─── RECORDS TO PROCESS

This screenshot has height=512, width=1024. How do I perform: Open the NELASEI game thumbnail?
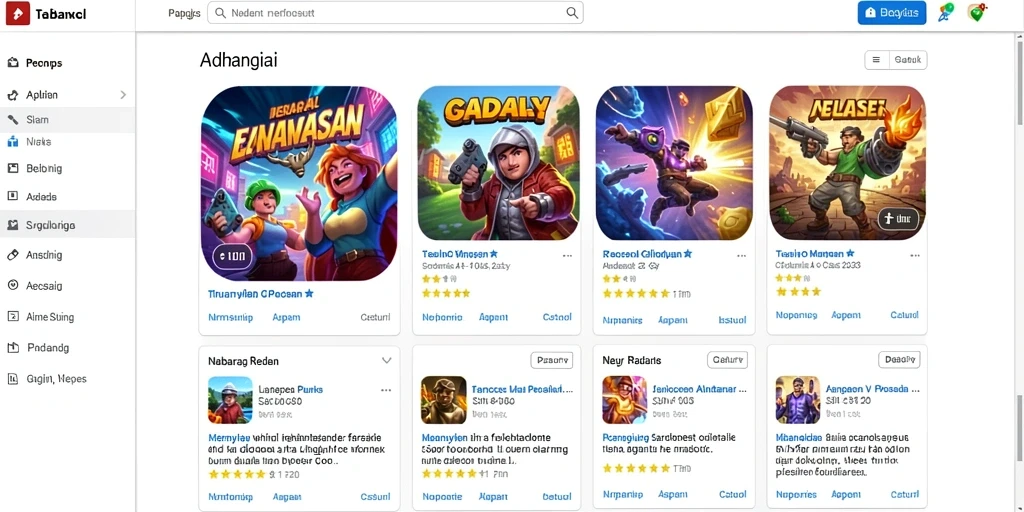[x=847, y=163]
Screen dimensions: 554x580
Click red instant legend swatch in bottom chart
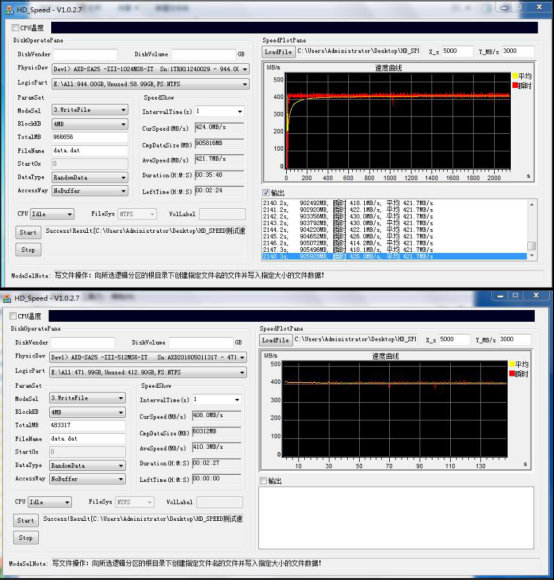pyautogui.click(x=512, y=373)
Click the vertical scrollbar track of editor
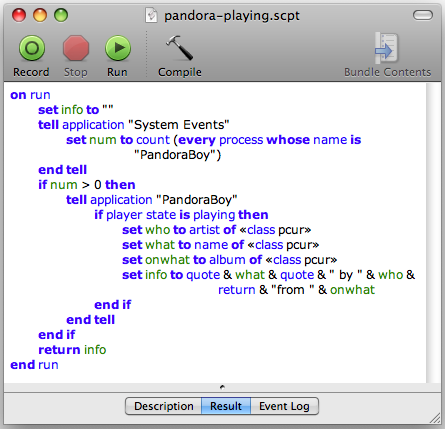The height and width of the screenshot is (429, 445). click(433, 232)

──────

* EXERCISE DIRECTIONS
Please copy exactly the lines from the one containing "Click red instant" through the end of the records above, leaving out every picture.

* ANSWER TO THIS TASK
Click red instant legend swatch in bottom chart
pyautogui.click(x=512, y=373)
Click the vertical scrollbar track of editor
The height and width of the screenshot is (429, 445). click(433, 232)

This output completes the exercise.